• [Task description]
Output every entry exactly as written.

***** Source information

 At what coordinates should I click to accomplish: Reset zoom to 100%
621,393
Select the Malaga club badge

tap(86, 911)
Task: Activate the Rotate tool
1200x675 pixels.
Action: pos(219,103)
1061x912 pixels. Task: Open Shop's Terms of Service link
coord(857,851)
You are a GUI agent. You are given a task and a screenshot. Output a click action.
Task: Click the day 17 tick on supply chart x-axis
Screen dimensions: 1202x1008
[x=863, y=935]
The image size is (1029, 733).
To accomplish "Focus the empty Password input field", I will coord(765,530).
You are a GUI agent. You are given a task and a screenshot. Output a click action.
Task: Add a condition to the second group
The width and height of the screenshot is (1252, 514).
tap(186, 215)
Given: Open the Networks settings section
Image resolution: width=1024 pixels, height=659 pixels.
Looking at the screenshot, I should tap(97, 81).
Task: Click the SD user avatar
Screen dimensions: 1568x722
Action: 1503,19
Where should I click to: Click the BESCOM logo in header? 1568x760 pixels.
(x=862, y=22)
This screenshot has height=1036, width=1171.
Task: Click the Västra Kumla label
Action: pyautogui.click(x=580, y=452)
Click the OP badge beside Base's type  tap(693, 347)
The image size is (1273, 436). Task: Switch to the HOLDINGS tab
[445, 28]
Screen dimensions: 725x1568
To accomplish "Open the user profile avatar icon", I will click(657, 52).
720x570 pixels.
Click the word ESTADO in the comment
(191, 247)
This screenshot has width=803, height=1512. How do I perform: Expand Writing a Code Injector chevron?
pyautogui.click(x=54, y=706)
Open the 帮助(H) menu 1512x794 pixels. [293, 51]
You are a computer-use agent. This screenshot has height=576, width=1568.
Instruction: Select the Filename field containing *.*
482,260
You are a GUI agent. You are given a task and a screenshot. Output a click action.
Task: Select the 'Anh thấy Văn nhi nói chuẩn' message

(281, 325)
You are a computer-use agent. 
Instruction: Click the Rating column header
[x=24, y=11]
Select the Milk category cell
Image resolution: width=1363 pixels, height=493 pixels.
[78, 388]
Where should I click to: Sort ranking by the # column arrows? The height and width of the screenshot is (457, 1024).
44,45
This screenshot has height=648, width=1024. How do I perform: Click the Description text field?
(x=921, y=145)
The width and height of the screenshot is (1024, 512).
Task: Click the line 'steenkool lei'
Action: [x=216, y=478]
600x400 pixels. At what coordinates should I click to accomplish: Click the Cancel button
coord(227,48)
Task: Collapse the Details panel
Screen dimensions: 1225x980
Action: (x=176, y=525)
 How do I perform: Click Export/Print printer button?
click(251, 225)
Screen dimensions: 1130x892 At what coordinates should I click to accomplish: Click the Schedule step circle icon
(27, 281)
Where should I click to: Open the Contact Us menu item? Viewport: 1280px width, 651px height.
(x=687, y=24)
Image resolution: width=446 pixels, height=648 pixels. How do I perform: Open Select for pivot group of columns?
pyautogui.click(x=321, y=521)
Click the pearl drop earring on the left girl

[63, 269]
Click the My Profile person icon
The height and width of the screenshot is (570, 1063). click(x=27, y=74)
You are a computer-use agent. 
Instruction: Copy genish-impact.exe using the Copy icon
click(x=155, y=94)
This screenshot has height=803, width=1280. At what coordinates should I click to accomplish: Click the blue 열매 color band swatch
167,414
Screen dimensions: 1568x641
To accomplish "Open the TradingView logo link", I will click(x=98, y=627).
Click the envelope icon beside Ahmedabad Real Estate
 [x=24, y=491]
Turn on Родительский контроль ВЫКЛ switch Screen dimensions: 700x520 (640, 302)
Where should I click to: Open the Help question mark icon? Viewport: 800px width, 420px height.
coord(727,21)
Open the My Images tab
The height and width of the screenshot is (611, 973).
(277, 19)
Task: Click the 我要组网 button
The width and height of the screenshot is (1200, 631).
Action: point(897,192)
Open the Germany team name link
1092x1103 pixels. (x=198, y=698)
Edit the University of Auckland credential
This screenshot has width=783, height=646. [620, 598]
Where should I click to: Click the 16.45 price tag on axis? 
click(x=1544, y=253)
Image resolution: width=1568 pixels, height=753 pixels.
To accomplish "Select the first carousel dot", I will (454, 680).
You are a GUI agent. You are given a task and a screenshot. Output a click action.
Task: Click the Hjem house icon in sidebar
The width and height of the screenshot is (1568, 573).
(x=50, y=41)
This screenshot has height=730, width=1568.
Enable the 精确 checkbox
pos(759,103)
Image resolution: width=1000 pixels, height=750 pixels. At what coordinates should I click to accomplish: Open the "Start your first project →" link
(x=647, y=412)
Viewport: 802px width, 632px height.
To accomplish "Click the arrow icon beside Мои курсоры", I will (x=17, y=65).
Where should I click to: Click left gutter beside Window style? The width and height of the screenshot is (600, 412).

**********

• [Result of the task]
 At what coordinates should I click to accomplish: Reset zoom to 100%
621,393
Select the Malaga club badge

tap(86, 911)
Task: Activate the Rotate tool
1200x675 pixels.
Action: pos(219,103)
1061x912 pixels. Task: Open Shop's Terms of Service link
coord(857,851)
You are a GUI agent. You are given a task and a screenshot. Output a click action.
Task: Click the day 17 tick on supply chart x-axis
Screen dimensions: 1202x1008
[x=863, y=935]
The image size is (1029, 733).
To accomplish "Focus the empty Password input field", I will coord(765,530).
You are a GUI agent. You are given a task and a screenshot. Output a click action.
Task: Add a condition to the second group
The width and height of the screenshot is (1252, 514).
tap(186, 215)
Given: Open the Networks settings section
Image resolution: width=1024 pixels, height=659 pixels.
Looking at the screenshot, I should tap(97, 81).
Task: Click the SD user avatar
Screen dimensions: 1568x722
Action: 1503,19
Where should I click to: Click the BESCOM logo in header? 1568x760 pixels.
(x=862, y=22)
This screenshot has height=1036, width=1171.
Task: Click the Västra Kumla label
Action: pyautogui.click(x=580, y=452)
Click the OP badge beside Base's type  tap(693, 347)
The image size is (1273, 436). Task: Switch to the HOLDINGS tab
[445, 28]
Screen dimensions: 725x1568
To accomplish "Open the user profile avatar icon", I will click(657, 52).
720x570 pixels.
Click the word ESTADO in the comment
(191, 247)
This screenshot has width=803, height=1512. How do I perform: Expand Writing a Code Injector chevron?
pyautogui.click(x=54, y=706)
Open the 帮助(H) menu 1512x794 pixels. [293, 51]
You are a computer-use agent. This screenshot has height=576, width=1568.
Instruction: Select the Filename field containing *.*
482,260
You are a GUI agent. You are given a task and a screenshot. Output a click action.
Task: Select the 'Anh thấy Văn nhi nói chuẩn' message

(281, 325)
You are a computer-use agent. 
Instruction: Click the Rating column header
[x=24, y=11]
Select the Milk category cell
Image resolution: width=1363 pixels, height=493 pixels.
[78, 388]
Where should I click to: Sort ranking by the # column arrows? The height and width of the screenshot is (457, 1024).
44,45
This screenshot has height=648, width=1024. How do I perform: Click the Description text field?
(x=921, y=145)
The width and height of the screenshot is (1024, 512).
Task: Click the line 'steenkool lei'
Action: [x=216, y=478]
600x400 pixels. At what coordinates should I click to accomplish: Click the Cancel button
coord(227,48)
Task: Collapse the Details panel
Screen dimensions: 1225x980
Action: (x=176, y=525)
 How do I perform: Click Export/Print printer button?
click(251, 225)
Screen dimensions: 1130x892 At what coordinates should I click to accomplish: Click the Schedule step circle icon
(27, 281)
Where should I click to: Open the Contact Us menu item? Viewport: 1280px width, 651px height.
(x=687, y=24)
Image resolution: width=446 pixels, height=648 pixels. How do I perform: Open Select for pivot group of columns?
pyautogui.click(x=321, y=521)
Click the pearl drop earring on the left girl

[63, 269]
Click the My Profile person icon
The height and width of the screenshot is (570, 1063). click(x=27, y=74)
You are a computer-use agent. 
Instruction: Copy genish-impact.exe using the Copy icon
click(x=155, y=94)
This screenshot has height=803, width=1280. At what coordinates should I click to accomplish: Click the blue 열매 color band swatch
167,414
Screen dimensions: 1568x641
To accomplish "Open the TradingView logo link", I will click(x=98, y=627).
Click the envelope icon beside Ahmedabad Real Estate
 [x=24, y=491]
Turn on Родительский контроль ВЫКЛ switch Screen dimensions: 700x520 (640, 302)
Where should I click to: Open the Help question mark icon? Viewport: 800px width, 420px height.
coord(727,21)
Open the My Images tab
The height and width of the screenshot is (611, 973).
(277, 19)
Task: Click the 我要组网 button
The width and height of the screenshot is (1200, 631).
Action: point(897,192)
Open the Germany team name link
1092x1103 pixels. (x=198, y=698)
Edit the University of Auckland credential
This screenshot has width=783, height=646. [620, 598]
Where should I click to: Click the 16.45 price tag on axis? 
click(x=1544, y=253)
Image resolution: width=1568 pixels, height=753 pixels.
To accomplish "Select the first carousel dot", I will (454, 680).
You are a GUI agent. You are given a task and a screenshot. Output a click action.
Task: Click the Hjem house icon in sidebar
The width and height of the screenshot is (1568, 573).
(x=50, y=41)
This screenshot has height=730, width=1568.
Enable the 精确 checkbox
pos(759,103)
Image resolution: width=1000 pixels, height=750 pixels. At what coordinates should I click to accomplish: Open the "Start your first project →" link
(x=647, y=412)
Viewport: 802px width, 632px height.
To accomplish "Click the arrow icon beside Мои курсоры", I will (x=17, y=65).
Where should I click to: Click left gutter beside Window style? The width and height of the screenshot is (600, 412).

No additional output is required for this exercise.